
            Isomerization and genetic modification are legitimate issues, but do they explain why canola has been singled out to become the stuff of urban legends? 

            I wasn’t getting very far in my search, I realized. I certainly wasn’t getting close to the kind of information that I as a science writer need in order to understand the reasons for such extreme views about a vegetable oil. What, for instance, was the problem with erucic acid in the first place, such that it was bred out of rape seed plants by Canadian scientists? Had this fatty acid caused any problems in those populations in Northern Europe and Asia that had been using rape seed as a cooking oil for centuries?  Is there anything to the claims by the Weston Price Foundation that canola oil is dangerous because of its low concentration of saturated fats (7%), a feature canola producers brag about?  

            And so I turned to someone who had practical experience with canola oil, someone who had actually raised animals on this fat in the 1960s and knew firsthand its long-term effects. Dr. Joyce Beare-Rogers, a retired Canadian biochemist, was very surprised to hear about internet sites dedicated to disparaging canola oil, but there were problems, she explained, with using rape seed oil – and canola oil – as a sole source of dietary fat. The high levels of erucic acid in traditional rape seed oil caused experimental animals to develop lipidosis, an accumulation of triglycerides in their myocardium. Young animals aren’t very good, it seems, at breaking down this unusual, 22-carbon, monounsaturated fat.

→ **PROBLEM DETAILS**: Reproduce word for word the part of the canola oil passage from "I wasn’t getting" up to and including "producers brag about?".

→ **PROVIDED MATERIAL**:
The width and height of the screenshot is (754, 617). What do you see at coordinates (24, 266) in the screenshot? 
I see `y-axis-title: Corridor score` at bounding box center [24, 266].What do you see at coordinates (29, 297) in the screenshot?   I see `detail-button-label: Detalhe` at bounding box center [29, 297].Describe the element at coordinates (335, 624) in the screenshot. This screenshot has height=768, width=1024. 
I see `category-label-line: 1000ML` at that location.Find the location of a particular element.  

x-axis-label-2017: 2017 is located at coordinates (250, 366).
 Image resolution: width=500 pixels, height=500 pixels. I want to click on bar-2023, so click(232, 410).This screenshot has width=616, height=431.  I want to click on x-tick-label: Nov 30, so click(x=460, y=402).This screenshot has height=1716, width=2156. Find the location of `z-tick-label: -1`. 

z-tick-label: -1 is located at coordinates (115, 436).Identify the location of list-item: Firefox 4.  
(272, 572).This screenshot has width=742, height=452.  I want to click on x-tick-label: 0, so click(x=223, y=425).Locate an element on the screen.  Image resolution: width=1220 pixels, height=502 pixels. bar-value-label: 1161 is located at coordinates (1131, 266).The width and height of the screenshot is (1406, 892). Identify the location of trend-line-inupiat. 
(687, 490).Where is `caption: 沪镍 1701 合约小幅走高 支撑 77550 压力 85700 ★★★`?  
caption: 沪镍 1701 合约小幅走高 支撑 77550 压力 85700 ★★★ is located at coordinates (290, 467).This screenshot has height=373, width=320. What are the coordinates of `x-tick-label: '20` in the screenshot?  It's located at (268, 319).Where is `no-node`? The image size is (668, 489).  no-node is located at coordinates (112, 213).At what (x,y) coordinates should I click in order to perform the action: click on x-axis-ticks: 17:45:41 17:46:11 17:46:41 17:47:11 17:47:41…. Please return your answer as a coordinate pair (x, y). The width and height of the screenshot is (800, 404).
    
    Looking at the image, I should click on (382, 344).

→ **WRITTEN ANSWER**:
I wasn’t getting very far in my search, I realized. I certainly wasn’t getting close to the kind of information that I as a science writer need in order to understand the reasons for such extreme views about a vegetable oil. What, for instance, was the problem with erucic acid in the first place, such that it was bred out of rape seed plants by Canadian scientists? Had this fatty acid caused any problems in those populations in Northern Europe and Asia that had been using rape seed as a cooking oil for centuries?  Is there anything to the claims by the Weston Price Foundation that canola oil is dangerous because of its low concentration of saturated fats (7%), a feature canola producers brag about?